↓

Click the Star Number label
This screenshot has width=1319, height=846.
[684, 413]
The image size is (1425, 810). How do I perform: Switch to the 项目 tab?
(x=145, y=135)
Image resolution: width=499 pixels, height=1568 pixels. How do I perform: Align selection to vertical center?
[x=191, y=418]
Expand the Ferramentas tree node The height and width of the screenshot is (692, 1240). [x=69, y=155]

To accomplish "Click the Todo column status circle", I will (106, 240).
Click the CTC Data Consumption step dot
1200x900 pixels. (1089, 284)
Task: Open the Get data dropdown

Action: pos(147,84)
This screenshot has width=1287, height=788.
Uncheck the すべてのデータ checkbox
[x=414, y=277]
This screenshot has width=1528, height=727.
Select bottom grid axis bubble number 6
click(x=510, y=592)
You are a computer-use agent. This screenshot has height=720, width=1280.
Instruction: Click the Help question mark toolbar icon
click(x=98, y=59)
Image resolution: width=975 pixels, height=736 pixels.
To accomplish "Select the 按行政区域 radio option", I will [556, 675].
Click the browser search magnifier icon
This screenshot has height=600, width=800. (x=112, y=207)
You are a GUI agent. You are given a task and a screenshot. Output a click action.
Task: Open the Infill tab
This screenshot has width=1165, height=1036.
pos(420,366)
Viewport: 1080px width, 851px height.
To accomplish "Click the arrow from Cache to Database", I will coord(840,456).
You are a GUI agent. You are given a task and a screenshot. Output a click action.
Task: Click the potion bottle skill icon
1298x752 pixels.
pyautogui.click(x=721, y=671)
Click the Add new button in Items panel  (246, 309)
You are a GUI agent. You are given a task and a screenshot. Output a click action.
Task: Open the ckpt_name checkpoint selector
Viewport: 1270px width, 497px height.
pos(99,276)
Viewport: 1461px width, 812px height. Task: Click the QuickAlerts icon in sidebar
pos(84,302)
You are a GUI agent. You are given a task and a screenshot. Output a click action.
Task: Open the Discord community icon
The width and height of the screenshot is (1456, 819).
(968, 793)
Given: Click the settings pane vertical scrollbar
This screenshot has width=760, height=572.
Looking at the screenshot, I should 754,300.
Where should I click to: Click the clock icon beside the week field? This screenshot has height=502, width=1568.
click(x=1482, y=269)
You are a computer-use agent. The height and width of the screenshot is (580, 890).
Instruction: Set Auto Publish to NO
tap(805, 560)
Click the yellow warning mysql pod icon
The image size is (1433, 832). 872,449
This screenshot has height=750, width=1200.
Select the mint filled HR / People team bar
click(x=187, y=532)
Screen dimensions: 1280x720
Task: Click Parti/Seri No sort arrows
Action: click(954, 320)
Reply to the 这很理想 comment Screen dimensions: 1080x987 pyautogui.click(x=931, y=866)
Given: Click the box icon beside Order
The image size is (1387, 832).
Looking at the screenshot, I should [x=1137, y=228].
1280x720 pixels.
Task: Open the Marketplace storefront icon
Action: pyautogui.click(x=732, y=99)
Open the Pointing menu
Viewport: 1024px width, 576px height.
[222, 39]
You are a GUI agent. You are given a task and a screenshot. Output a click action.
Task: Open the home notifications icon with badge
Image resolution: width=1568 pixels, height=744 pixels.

↑

What you are asked to do
Look through the data above and report every line in which "computer" appears.

Result
You are a computer-use agent. This screenshot has height=720, width=1280.
You are a computer-use agent. The height and width of the screenshot is (580, 890).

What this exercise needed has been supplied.